CONTACT: Keith Hammer, Chair of Swan View Coalition, 406 755-1379.
Mike Garrity, Executive Director, Alliance for the Wild Rockies, 406 459-5936
Four conservation groups, Alliance for the Wild Rockies, Swan View Coalition, Friends of the Wild Swan, and Native Ecosystems Council, filed suit in Federal District Court in Missoula Friday challenging the Cold Jim Timber Sale on the Swan Lake Ranger District of the Flathead National Forest about 3 miles northwest of the community of Condon, MT.
“The plans calls for 740 acres of commercial logging including clearcutting and building 3.1 miles of new logging roads,” explained Mike Garrity, Executive Director of the Alliance for the Wild Rockies. “Unfortunately, the Flathead National Forest failed to adequately consider the effects of their continued large scale logging and habitat fragmentation on the viability of fisher, a Management Indicator Species for species that require vast tracts of closed-canopied mature, unroaded, thick forest.”

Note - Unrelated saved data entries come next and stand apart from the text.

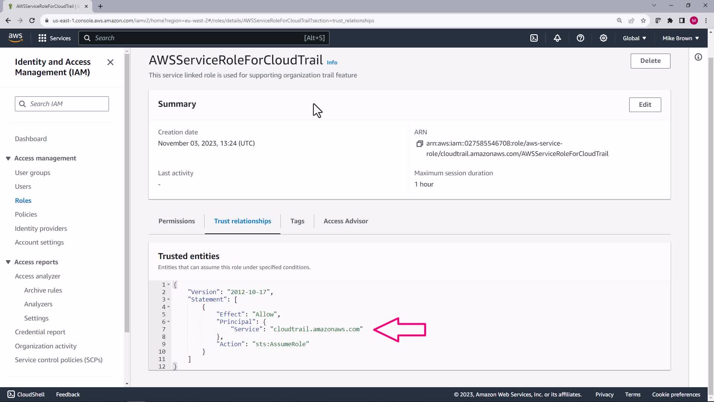
Task: Click the AWS logo home icon
Action: click(x=15, y=38)
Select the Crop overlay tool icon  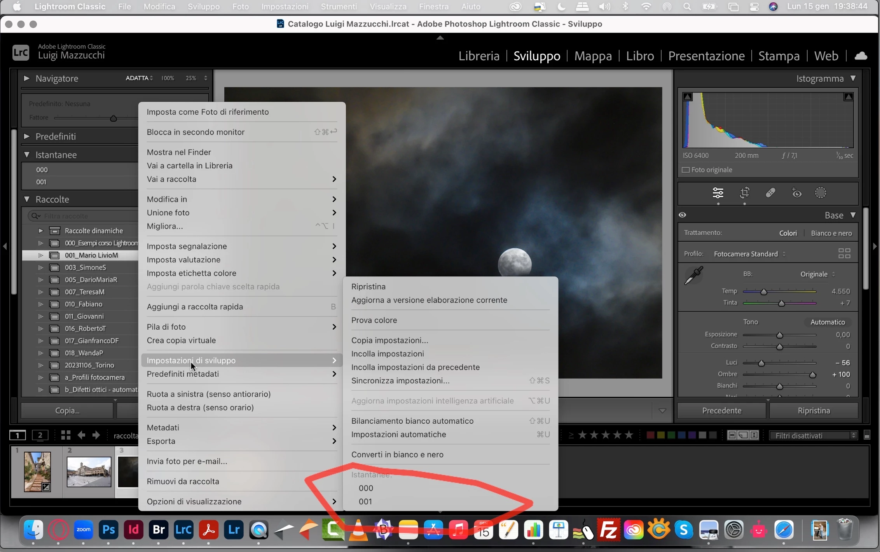[744, 193]
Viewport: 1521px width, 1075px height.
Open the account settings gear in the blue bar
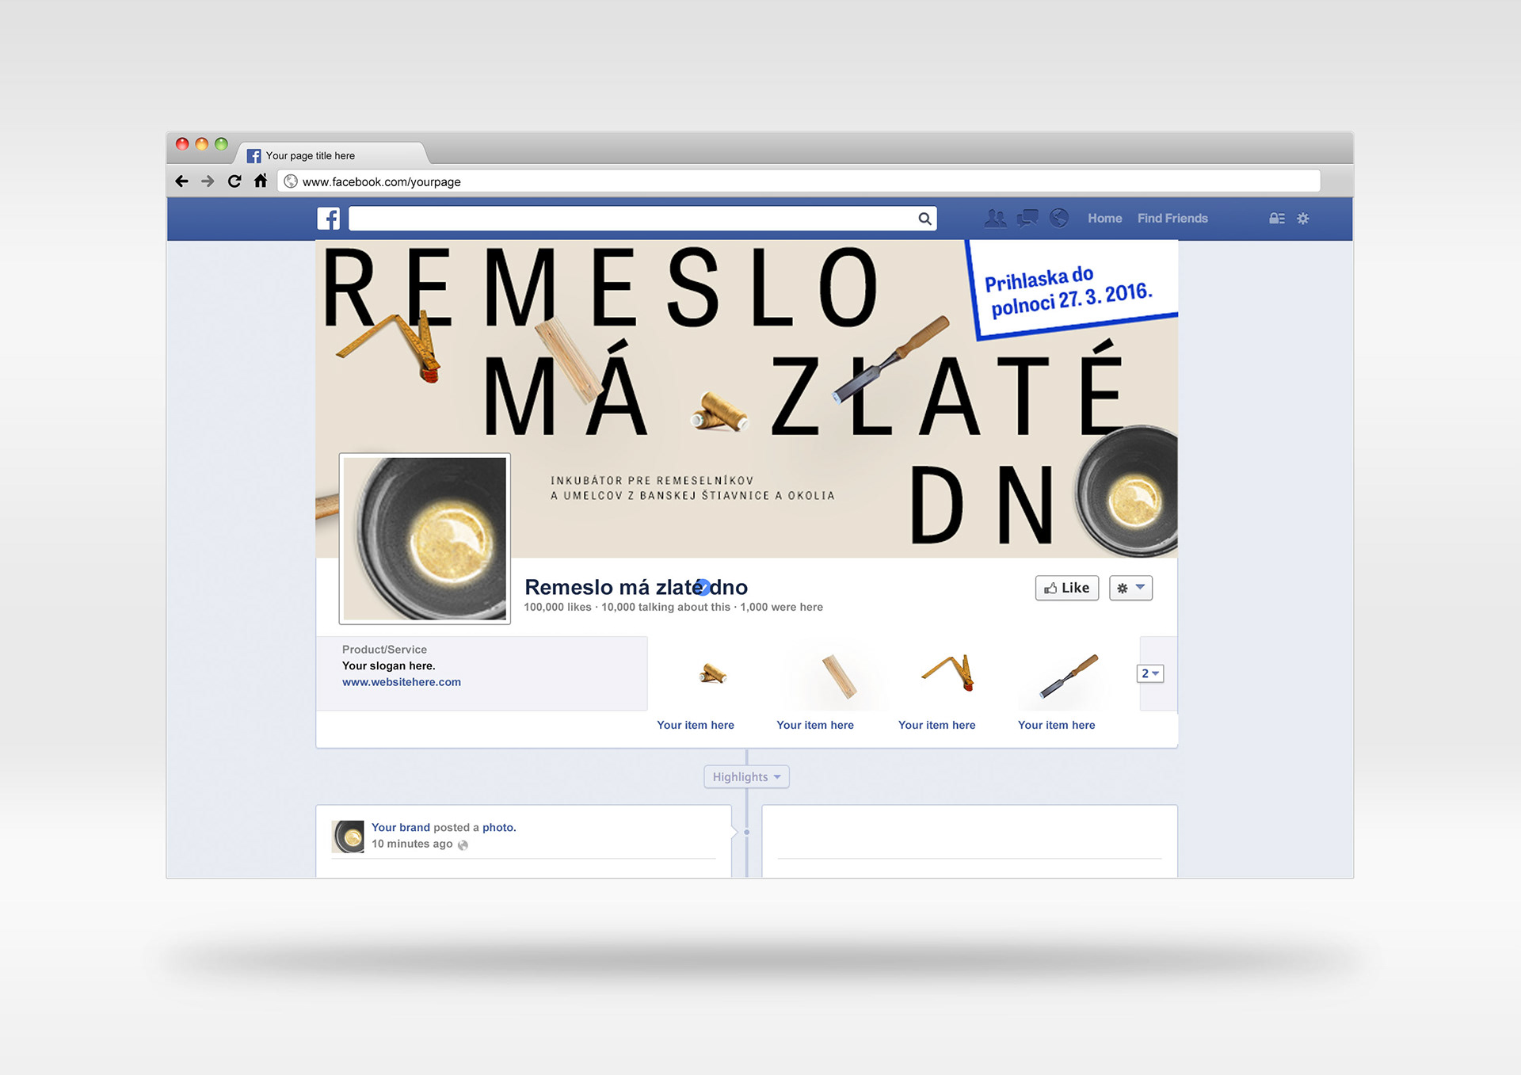click(x=1303, y=219)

“It’s easy to understand why we’re filing the suit to stop further habitat destruction when you consider that the Forest Service has been unable to find a single fisher in recent years despite using tracking and bait stations throughout the entire Southwest Crown of the Continent,” Garrity added. “That huge area includes the Swan Lake, Seeley Lake and Lincoln Ranger Districts covering thousands of acres of what used to be excellent fisher habitat before it was fragmented with a spider-web of roads and then mercilessly over-logged by Plum Creek and the Forest Service.”

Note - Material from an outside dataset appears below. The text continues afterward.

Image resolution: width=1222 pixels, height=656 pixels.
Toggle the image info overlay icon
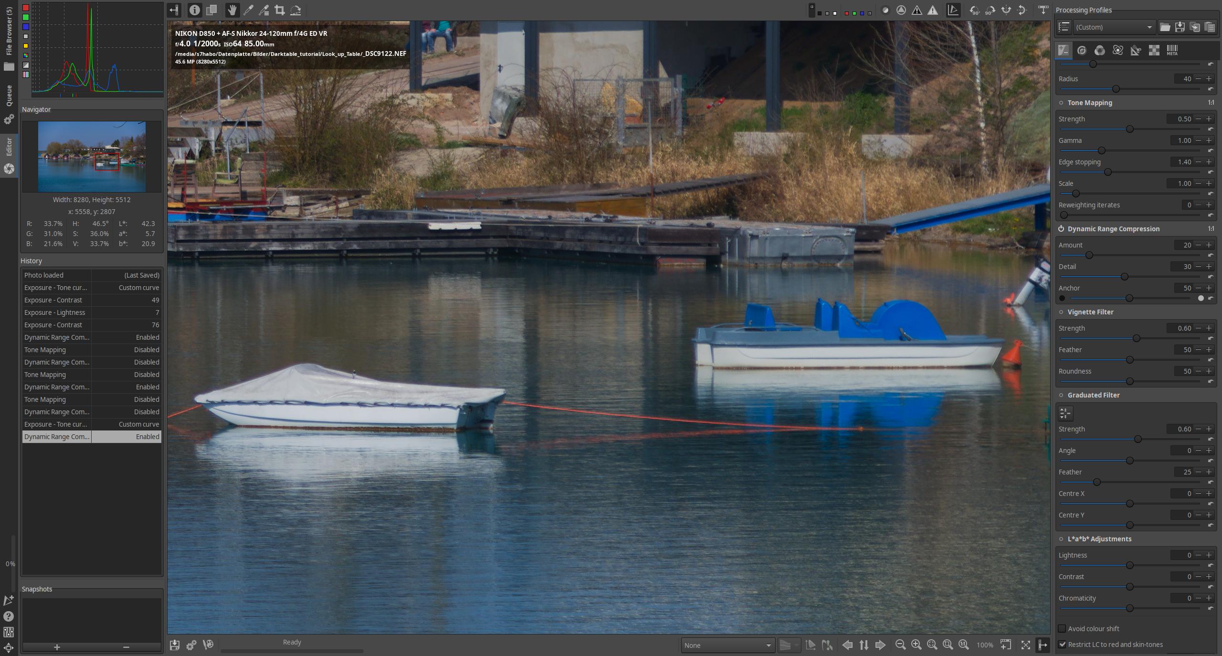point(194,10)
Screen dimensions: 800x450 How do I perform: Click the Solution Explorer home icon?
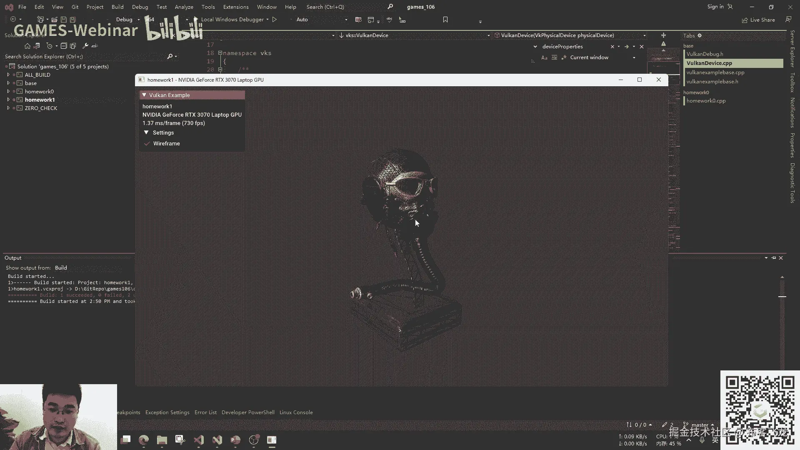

“It’s high time the Flathead National Forest meet its road density standards,” said Keith Hammer, Chair of Swan View Coalition. “It’s had over twenty years to do so and we’re still left with impaired watersheds and inadequate habitat security for a wide array of wildlife species. This isn’t just about grizzly bears
“The logging plans also blatantly violate the Forest Plan protection standards for Big Game winter thermal cover. The project calls for logging areas of the forest that the Forest Plan marks as off limits to commercial logging to provide thermal cover for big game, a critical requirement in Montana’s harsh winters.”
Sara Jane Johnson, PhD., the Director of the Native Ecosystems Council and a former Gallatin National Forest wildlife biologist, explained the importance of old growth, snag retention, and the interconnectedness of species in the area. “The Forest Service wants the public to believe that forests need to be logged in order to have a healthy forest. But nothing could be further from the truth.”

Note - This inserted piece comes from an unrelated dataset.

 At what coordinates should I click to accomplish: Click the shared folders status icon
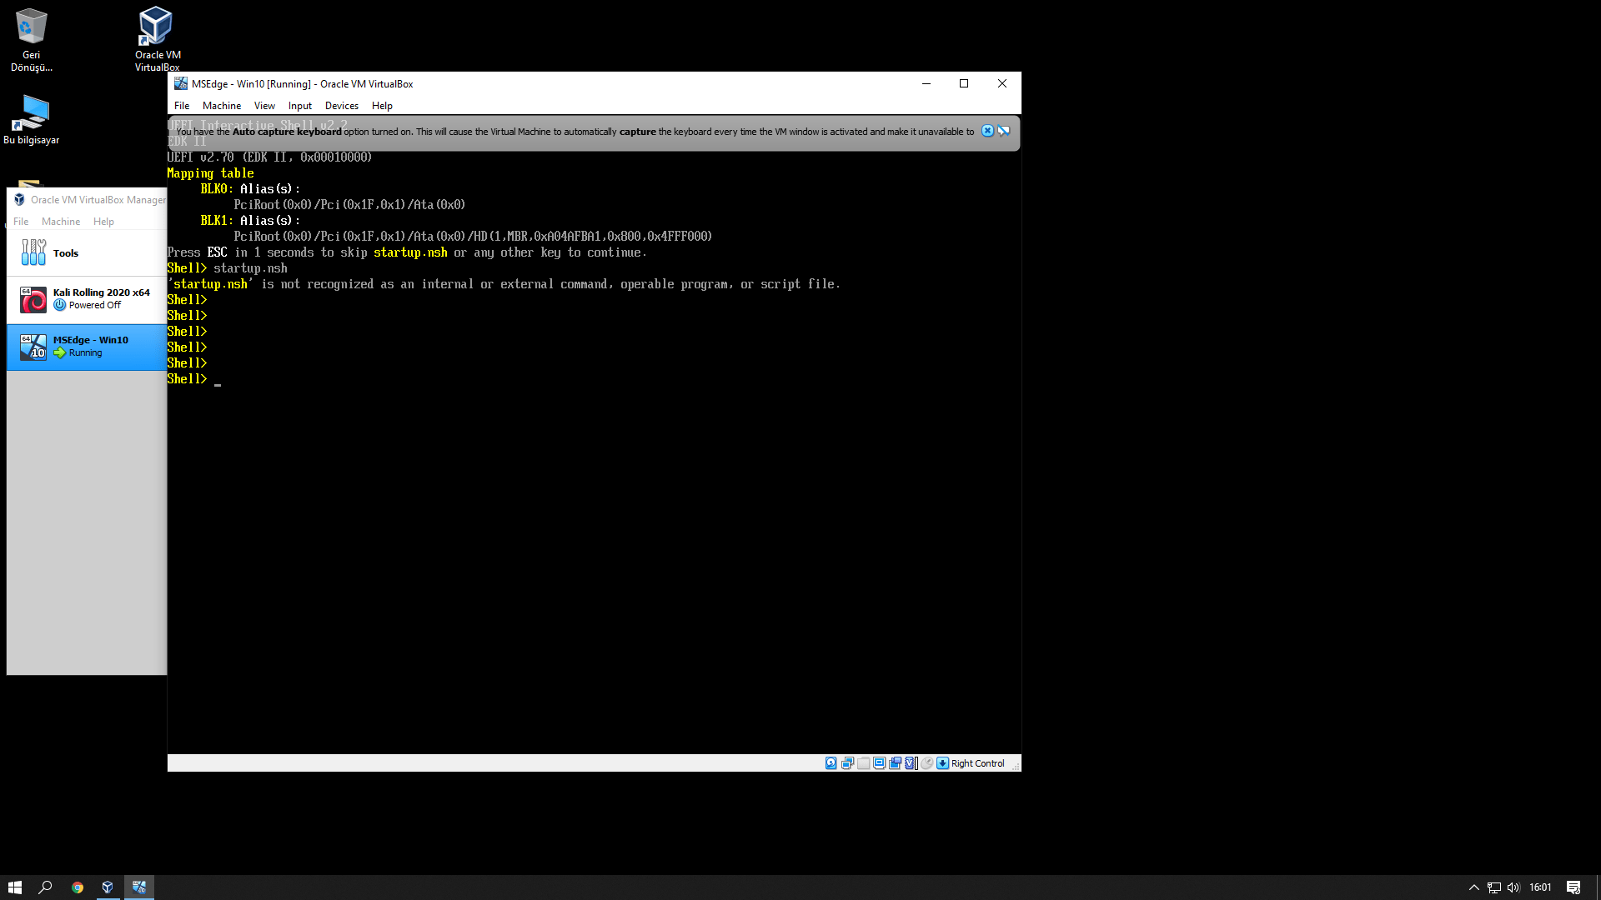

“Wildlife and thick, old growth forests go together,” Johnson continued. “A forest with beetle-killed trees is a healthy forest because dead trees are an important component of naturally healthy forests. The beetles provide food for woodpeckers. Woodpeckers then drill holes in trees for their nesting cavities which are then used by many other birds that can’t drill out their own nesting holes. When the dead trees fall, they provide cover and habitat for snowshoe hares and squirrels, which in turn are eaten by pine marten, fisher, lynx, goshawks and great gray owls. The downed trees also provide important cover for elk, lynx, and grizzly bears. All these species depend on mature and old growth forests with plenty of dead trees to provide them habitat.”
“We have tried to work with the Forest Service on this project throughout its development, but the agency refuses to follow the law and the best available science,” Garrity concluded. “It’s unfortunate that we have to once again take the federal government to court to force them to follow the law. But at this point, and considering they can’t even find native fishers on the forest, we have no other choice if we want to conserve the last best habitat for the abundance of large and small native wildlife that Montanans hold dear.”